Would you reproduce the whole listing below without altering a single word?

===== AVAILABLE DATA =====

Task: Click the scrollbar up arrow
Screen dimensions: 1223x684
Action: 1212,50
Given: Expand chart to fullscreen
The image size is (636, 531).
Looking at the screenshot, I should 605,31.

=====

» **TASK SOLUTION**:
Task: Click the scrollbar up arrow
Screen dimensions: 1223x684
Action: 1212,50
Given: Expand chart to fullscreen
The image size is (636, 531).
Looking at the screenshot, I should 605,31.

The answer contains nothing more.